Pendant que les deux derniers sultans rivaux Moulay Abdelaziz puis Moulay Abdelhafid essaient de négocier avec les Etats-Unis, l’Angleterre ou l’Allemagne, ces derniers ayant sécurisé leurs intérêts économiques et commerciaux au Maroc laissent à la France le terrain libre pour prendre le lead du protectorat en s’alliant à l’Espagne, les deux ayant en plus des intérêts économiques, de grands intérêts militaires dans le pays.
L’auteur relate, dans ce sillage, des épisodes de ce temps lointain qui résonnent encore aujourd’hui dans les îles Zaffarines et l’îlot Taoura (Perejil).

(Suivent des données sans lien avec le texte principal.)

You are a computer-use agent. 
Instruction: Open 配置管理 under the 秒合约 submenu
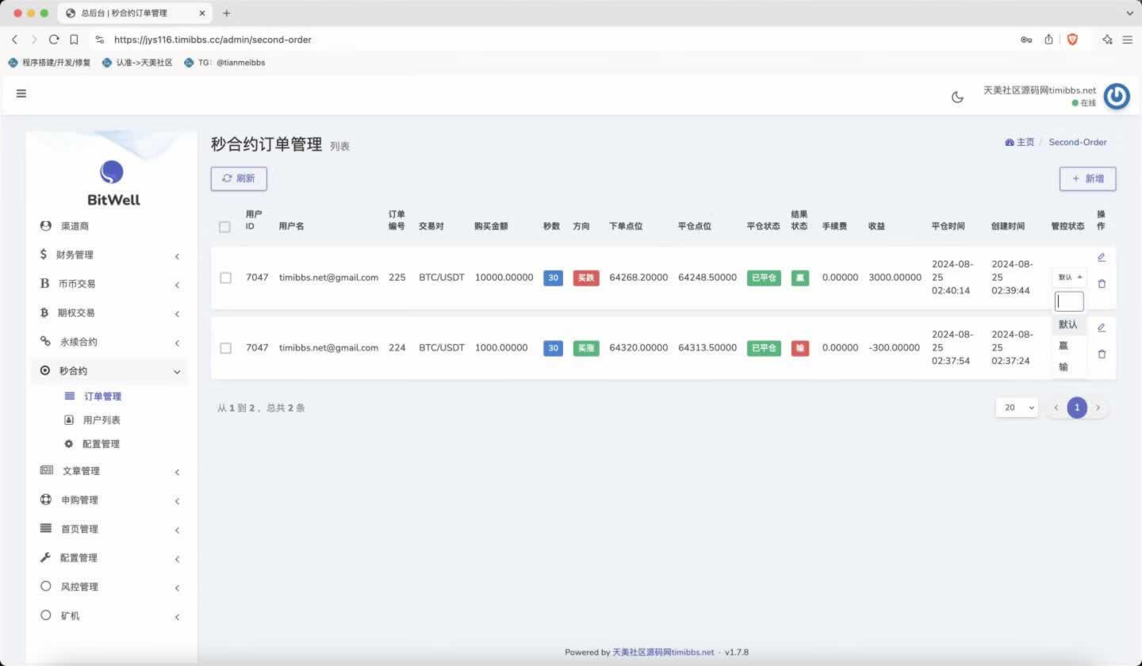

Ce Maroc à l’état primitif et alors riche (pastoral et agricole notamment) va, dans l’escarcelle française finir par donner à Paris le lustre qui lui manquait pour asseoir pour longtemps encore son hégémonie de puissance sur l’échiquier international, redessiner les frontières du Maroc tant convoité pour ses potentialités économiques et stratégiques, le fragilisant ainsi et marginalisant pour monter en puissance :
Ainsi Ali Achour rapporte pp 359-60 que “Auguste Moulieras conçut dès 1895 le rêve de voir le Maroc “entrer définitivement dans l’orbite de la France”. Il s’exclamait, lyrique : “Et quel empire colonial magnifique nous aurions dans cette seule partie de l’Afrique nord-occidentale ! La Tunisie ! L’Algérie ! Le Maroc ! Le Maroc surtout qui vaut plus que les deux premières ensemble ! Le Maroc, pays africain incomparable, qui sera un jour, espérons-le, le plus fleuron de la couronne coloniale de la France. Bien pâles seraient, à côté de ce royal morceau, toutes nos possessions” (Le Maroc Inconnu, Vol I, p31).

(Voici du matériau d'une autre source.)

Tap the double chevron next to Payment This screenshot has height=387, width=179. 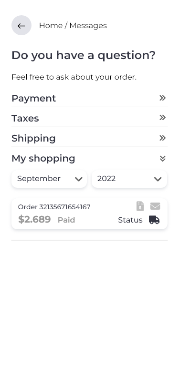click(x=162, y=98)
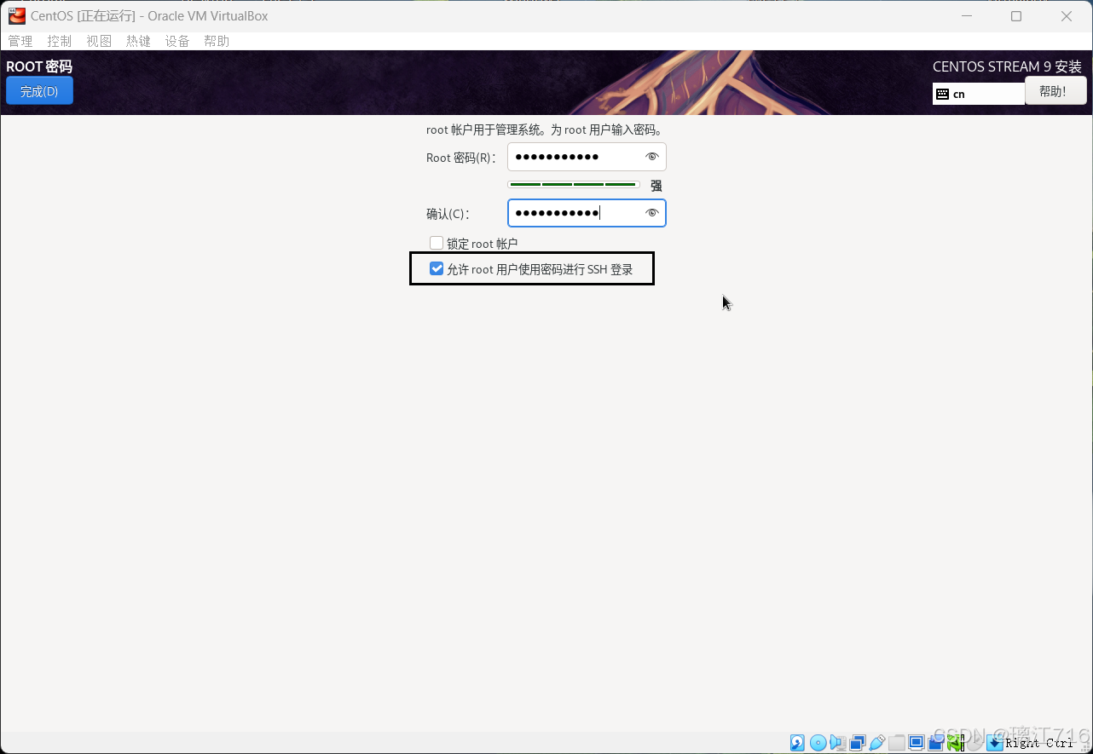
Task: Click the shared folders icon in status bar
Action: pos(897,742)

L’auteur relate en détail le déroulement pénible de la Conférence d’Algésiras, qui acte la mise sous tutelle du Maroc, prélude au protectorat sur le Maroc qui sera instauré le 30 mars 1912. Outre leur méconnaissance des langues, un handicap certain, les diplomates marocains, y ont été marginalisés. Ces accords, ainsi menés, auguraient déjà du fait que bien que le traité devait protéger les frontières de l’empire, la France n’aura de cesse d’affaiblir le pays pour continuer à régner en maître absolu sur toute la région désormais en proie aux conflits de frontières : “Le pays (…) aiguisait les appétits. Un auteur, en 1906 écrivait que le Maroc avec ses 800 000 kilomètres carrés, était beaucoup plus vaste que la France (540 000 kilomètres carrés) et un peu plus vaste que l’Algérie (780 000 kilomètres carrés) (Bérard, L’affaire marocaine , 21)”, page 355.
La “diplomatie” marocaine aurait-elle pu infléchir le cours des événements alors s’interroge l’auteur ? Non, répond-il, parce que, malgré le savoir-faire des négociateurs marocains et leur habileté, leurs atouts étaient faibles dans un Maroc en proie à un contexte interne et externe en profonde mutation.